I would like to wander from the book now to relate some of my personal experiences and those of my older sister. As a child, I was abused and know the difficulty of that trap. Knowing that no one will believe you after you have told several adults and saw no results. And there was the fear that the result would end in him discovering your loose tongue, and what would the punishment be? “I would have to pour blood on the floor to convince anyone that every word I say is true.” (Source Two) and they might not even believe you then. After all, you had to have caused it some how. Provoked him…
My sister was sexually assaulted more then once. She has the curse of being very attractive and very small, which makes her a target. When she returned home after having been raped and having a miscarriage, she was greeted with silence.

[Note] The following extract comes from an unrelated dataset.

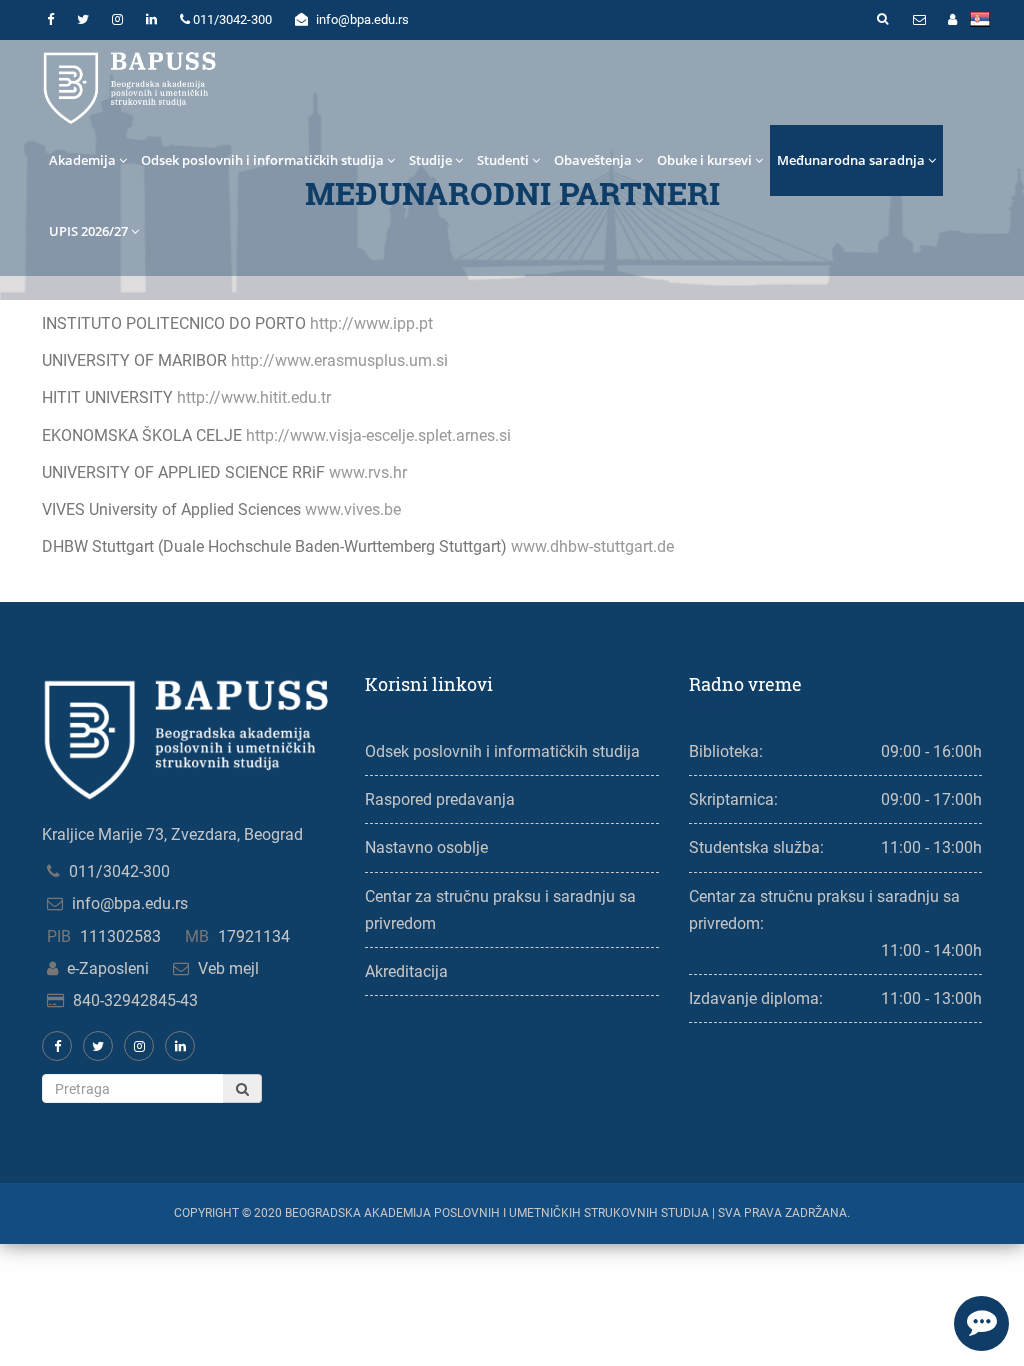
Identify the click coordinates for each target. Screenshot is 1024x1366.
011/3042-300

My parents refused to believe her story and forbid her to tell it to her siblings. It was two years after her return that I learned why she came back. Two years she held onto her dark secret, in silence. Two years she tried to forget, blaming herself and struggling with the horror of it all. Two years of silence almost destroyed her.
“Two or three things I know for sure and one of them is that telling the story all the way through is an act of love.” (Source Two)
- Two or Three Things I Know For Sure, by Dorothy Allison.
- Confessions of A Nice Negro, or Why I Shaved My Head, by Robin D.G. Kelley.
- Cultural Anthropology, A Global Perspective, by Raymond Scupin.
- Fraternities and Rape on Campus, by Patricia Yancey Martin and Robert A. Hummer.
- Women and the Knife: Cosmetic Surgery and the Colonization of Women’s Bodies, by Kathryn Pauly Morgan.